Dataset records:
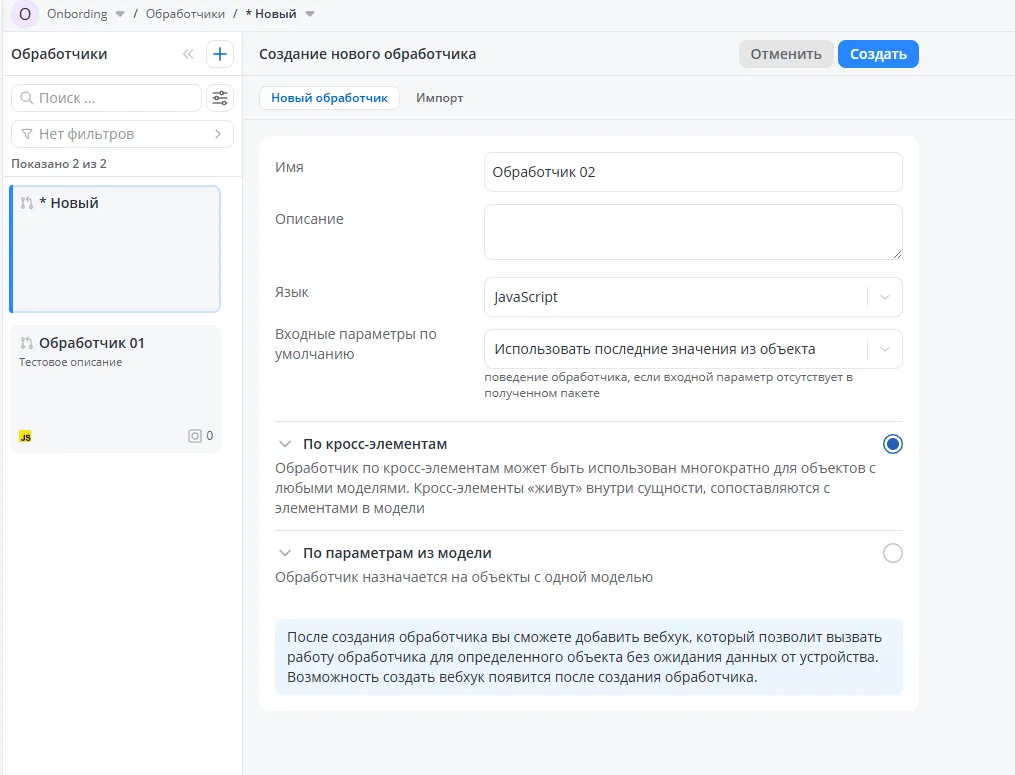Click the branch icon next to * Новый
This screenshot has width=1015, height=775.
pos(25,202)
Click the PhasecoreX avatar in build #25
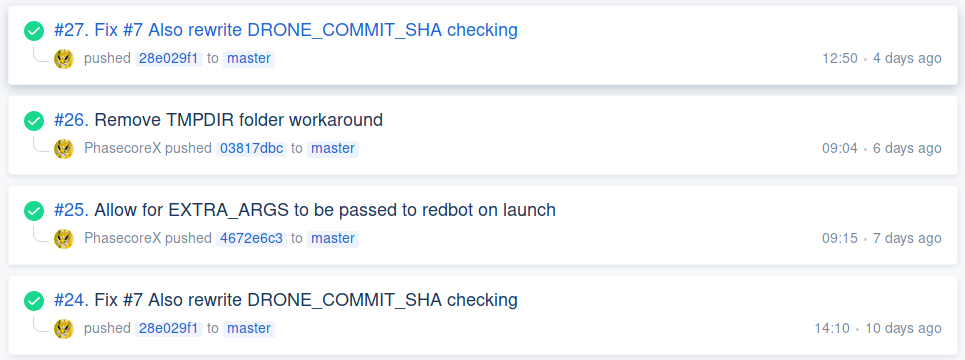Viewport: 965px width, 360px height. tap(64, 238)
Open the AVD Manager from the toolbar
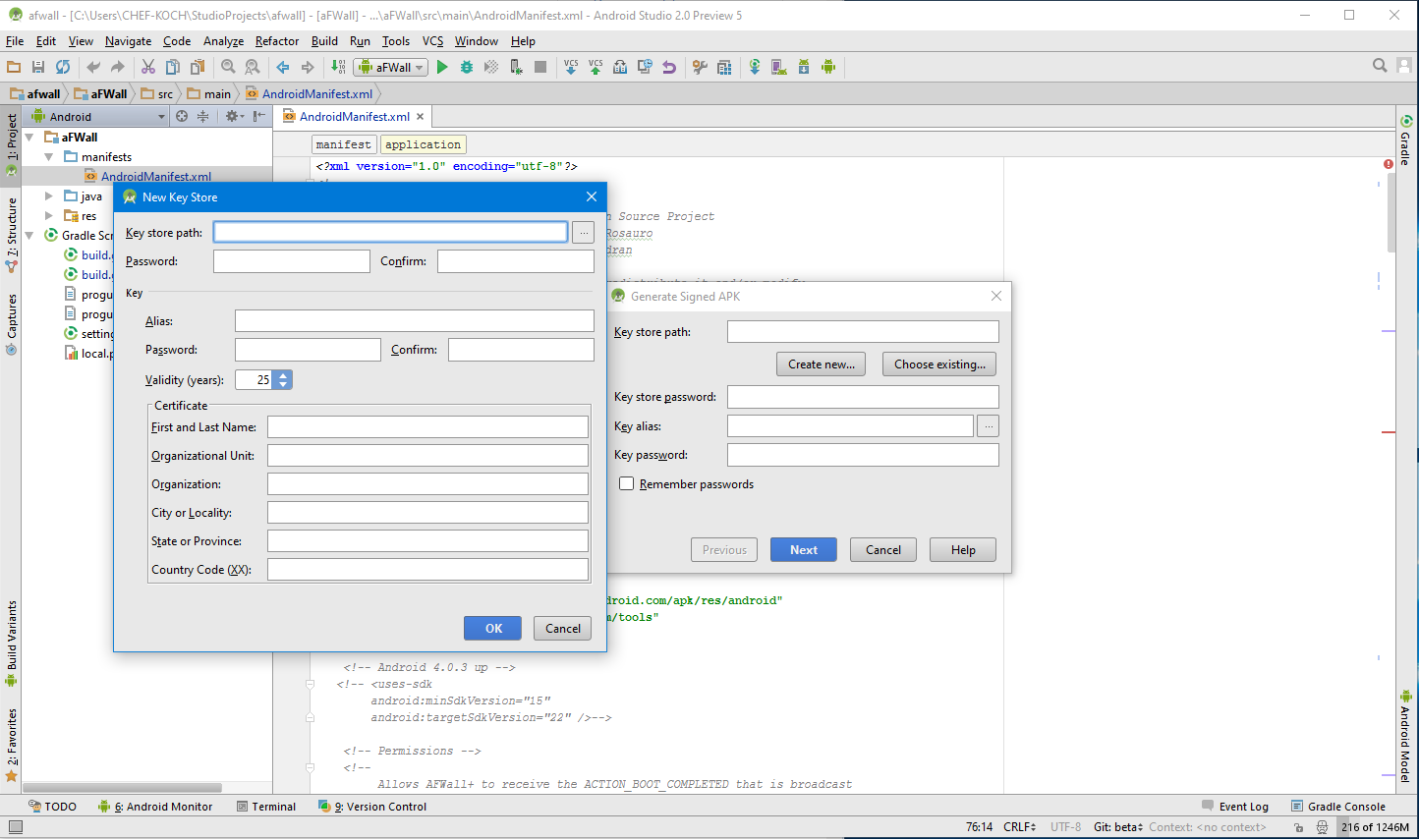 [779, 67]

PROBLEM: All lines from the one containing "Click the PhasecoreX avatar in build #25" through the final line of the entries above must be restated word for word, pictures excluded.

RESPONSE TO THIS EXERCISE:
Click the PhasecoreX avatar in build #25
Viewport: 965px width, 360px height. tap(64, 238)
Open the AVD Manager from the toolbar
 [779, 67]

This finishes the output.